Não achei um ou outro bonito. De beleza de homem, não entendo, mesmo que entendesse, não diria. Não fica bem a homem, dizer que outro é bonito. Ela não era bonita, muito magra. Talvez eu é quem seja muito exigente.
Mas não havia como não achar bonito. Não devia haver nada entre eles ainda. Talvez fosse a primeira vez que se viam, talvez a ultima. Mas algo havia ali. Não eram figurantes um ao outro.
Alguma coisa falaram, provavelmente do tempo, sobre a chuva. Ou sobre a demora dos ônibus. Não era uma conversa. Um disse uma frase. Muito depois, o outro disse mais uma.

Havia só os dois no ponto. Dos quatro assentos vermelhos de metal, ela estava no segundo. Ele na barra azul, a que serve de suporte aos bancos. Os bancos não têm pés, são soldados, pelo encosto, a essa barra, que se estende até as laterais do ponto. A barra parece, assim, um poleiro. Ele está sentado nela, empoleirado, um assento vazio entre os dois.

Esperavam o ônibus e perdiam tempo. Estava claro para quem, como eu, ficasse vinte segundos parado naquele semáforo.

Nem se olhavam, tímidos os dois. Ela olhava a guia, ou a sarjeta, ou nada disso. Precisava de seus olhos para saber. Ele olhava os próprios pés. Via os tênis vermelhos, os cadarços. Os pés estavam dentro.
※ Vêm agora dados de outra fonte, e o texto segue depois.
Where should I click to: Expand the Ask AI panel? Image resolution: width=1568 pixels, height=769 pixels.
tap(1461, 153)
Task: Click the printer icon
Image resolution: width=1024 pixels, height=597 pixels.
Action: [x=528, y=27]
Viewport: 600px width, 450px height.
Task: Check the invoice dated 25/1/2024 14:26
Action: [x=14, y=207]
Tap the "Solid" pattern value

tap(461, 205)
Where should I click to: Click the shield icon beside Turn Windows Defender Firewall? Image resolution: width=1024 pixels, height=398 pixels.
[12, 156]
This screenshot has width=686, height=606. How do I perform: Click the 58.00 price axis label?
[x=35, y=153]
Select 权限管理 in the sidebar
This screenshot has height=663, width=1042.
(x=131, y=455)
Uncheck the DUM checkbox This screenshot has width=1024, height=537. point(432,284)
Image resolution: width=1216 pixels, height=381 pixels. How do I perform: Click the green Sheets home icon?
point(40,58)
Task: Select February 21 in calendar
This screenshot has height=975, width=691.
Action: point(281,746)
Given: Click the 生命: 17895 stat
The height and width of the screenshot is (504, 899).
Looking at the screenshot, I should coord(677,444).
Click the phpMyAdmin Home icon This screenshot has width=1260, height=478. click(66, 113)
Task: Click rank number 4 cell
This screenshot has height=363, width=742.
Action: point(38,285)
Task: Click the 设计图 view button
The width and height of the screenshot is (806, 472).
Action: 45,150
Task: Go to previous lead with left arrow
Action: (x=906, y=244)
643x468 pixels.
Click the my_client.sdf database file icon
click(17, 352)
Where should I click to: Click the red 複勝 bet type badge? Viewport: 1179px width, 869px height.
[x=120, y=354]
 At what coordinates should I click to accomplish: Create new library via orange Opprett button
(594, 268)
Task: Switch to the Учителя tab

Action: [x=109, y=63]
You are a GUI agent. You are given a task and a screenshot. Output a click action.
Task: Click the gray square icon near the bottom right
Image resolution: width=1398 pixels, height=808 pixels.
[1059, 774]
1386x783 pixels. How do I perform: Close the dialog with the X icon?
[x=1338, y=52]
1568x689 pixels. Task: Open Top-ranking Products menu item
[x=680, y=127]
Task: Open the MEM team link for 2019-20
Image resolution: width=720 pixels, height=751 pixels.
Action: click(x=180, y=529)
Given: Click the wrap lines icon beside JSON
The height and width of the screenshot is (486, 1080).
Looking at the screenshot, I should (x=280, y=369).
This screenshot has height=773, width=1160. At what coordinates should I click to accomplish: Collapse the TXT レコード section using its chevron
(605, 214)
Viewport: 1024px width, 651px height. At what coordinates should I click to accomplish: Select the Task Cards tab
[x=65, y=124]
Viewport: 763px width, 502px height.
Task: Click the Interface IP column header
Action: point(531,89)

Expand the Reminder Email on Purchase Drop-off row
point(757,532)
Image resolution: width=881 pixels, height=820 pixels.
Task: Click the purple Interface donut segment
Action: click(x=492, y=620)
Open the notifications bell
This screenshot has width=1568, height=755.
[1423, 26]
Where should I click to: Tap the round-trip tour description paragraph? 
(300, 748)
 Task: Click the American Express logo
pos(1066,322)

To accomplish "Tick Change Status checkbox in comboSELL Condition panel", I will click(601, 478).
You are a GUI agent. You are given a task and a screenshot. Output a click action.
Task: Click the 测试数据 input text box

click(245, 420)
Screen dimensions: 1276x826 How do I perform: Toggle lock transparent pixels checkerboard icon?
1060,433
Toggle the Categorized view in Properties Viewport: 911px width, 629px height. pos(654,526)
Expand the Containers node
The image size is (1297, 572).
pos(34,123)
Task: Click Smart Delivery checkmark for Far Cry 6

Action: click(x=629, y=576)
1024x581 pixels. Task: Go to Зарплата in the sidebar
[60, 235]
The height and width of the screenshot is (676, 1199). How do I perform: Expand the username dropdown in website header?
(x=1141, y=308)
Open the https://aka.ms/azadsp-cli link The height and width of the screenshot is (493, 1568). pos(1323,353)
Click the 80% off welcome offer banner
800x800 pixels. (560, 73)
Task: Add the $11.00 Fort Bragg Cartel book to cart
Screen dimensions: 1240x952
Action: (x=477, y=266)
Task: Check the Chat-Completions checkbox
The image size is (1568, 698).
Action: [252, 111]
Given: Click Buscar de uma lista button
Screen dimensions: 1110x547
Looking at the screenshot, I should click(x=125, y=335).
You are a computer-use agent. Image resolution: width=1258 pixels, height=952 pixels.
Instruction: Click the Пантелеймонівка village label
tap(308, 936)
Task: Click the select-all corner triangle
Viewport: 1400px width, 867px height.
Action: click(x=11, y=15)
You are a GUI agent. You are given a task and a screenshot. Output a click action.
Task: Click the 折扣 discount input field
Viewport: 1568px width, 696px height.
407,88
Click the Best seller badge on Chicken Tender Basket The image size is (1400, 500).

A gente usa a metáfora de olhar nos olhos sem pensar no que significa. Já a usei tantas vezes! E nem gosto dela. Olhar nos olhos pra mim não pode ser metáfora de outra coisa. Olhar nos olhos é bonito. É a maior das entregas. Muito maior que tirar a roupa, seja no escuro ou no claro, e deixar o corpo falar. Olhar nos olhos não fala nada mas diz: “Estou aqui, você sabe que olhar nos olhos é quase impossível, mas os teus eu olho, e gosto, e vejo que você olha os meus também.” Sorriam ambos. encabulados. Mas, vacilo, não se olhavam. Não viam os próprios sorrisos, coincidentes, nos rostos um do outro. Juntos, sofriam separados a timidez.

Mais cedo ou mais tarde, passaria um ônibus. Se não pegassem o mesmo, talvez lamentassem depois. Perderiam o bonde, o ônibus, da história.

Já na garagem do prédio, tive vontade de voltar lá e juntar-lhes as mãos.